Task to complete >>
Reproduce exactly, and only, the lines below from the one containing "Click blue plus handle on ELIF branch" through the one containing "331px height. point(118,100)".

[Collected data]
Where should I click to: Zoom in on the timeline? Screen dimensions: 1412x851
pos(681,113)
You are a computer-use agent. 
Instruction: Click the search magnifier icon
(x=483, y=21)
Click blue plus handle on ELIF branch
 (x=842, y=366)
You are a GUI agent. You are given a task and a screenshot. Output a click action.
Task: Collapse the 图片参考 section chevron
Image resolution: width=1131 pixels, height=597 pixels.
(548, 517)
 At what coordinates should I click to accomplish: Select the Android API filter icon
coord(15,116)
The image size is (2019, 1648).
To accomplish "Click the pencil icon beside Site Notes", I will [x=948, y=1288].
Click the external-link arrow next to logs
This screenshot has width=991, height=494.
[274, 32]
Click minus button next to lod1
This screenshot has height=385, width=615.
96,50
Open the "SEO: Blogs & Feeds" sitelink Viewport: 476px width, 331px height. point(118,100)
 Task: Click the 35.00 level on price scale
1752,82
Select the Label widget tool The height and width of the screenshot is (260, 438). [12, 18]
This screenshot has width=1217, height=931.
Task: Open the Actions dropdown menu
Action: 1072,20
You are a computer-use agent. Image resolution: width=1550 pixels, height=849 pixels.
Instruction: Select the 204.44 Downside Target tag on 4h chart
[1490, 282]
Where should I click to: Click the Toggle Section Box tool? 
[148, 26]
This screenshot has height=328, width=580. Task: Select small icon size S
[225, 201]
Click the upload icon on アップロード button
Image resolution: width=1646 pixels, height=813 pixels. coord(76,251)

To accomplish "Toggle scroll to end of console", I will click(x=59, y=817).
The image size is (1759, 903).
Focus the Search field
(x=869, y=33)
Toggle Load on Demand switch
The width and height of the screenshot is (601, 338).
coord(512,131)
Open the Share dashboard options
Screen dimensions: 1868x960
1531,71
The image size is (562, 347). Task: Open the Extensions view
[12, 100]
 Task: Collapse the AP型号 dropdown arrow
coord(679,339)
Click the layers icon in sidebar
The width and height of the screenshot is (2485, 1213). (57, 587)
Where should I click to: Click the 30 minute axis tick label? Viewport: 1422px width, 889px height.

Solution for this exercise >>
Click blue plus handle on ELIF branch
 (x=842, y=366)
You are a GUI agent. You are given a task and a screenshot. Output a click action.
Task: Collapse the 图片参考 section chevron
Image resolution: width=1131 pixels, height=597 pixels.
(548, 517)
 At what coordinates should I click to accomplish: Select the Android API filter icon
coord(15,116)
The image size is (2019, 1648).
To accomplish "Click the pencil icon beside Site Notes", I will [x=948, y=1288].
Click the external-link arrow next to logs
This screenshot has width=991, height=494.
[274, 32]
Click minus button next to lod1
This screenshot has height=385, width=615.
96,50
Open the "SEO: Blogs & Feeds" sitelink Viewport: 476px width, 331px height. point(118,100)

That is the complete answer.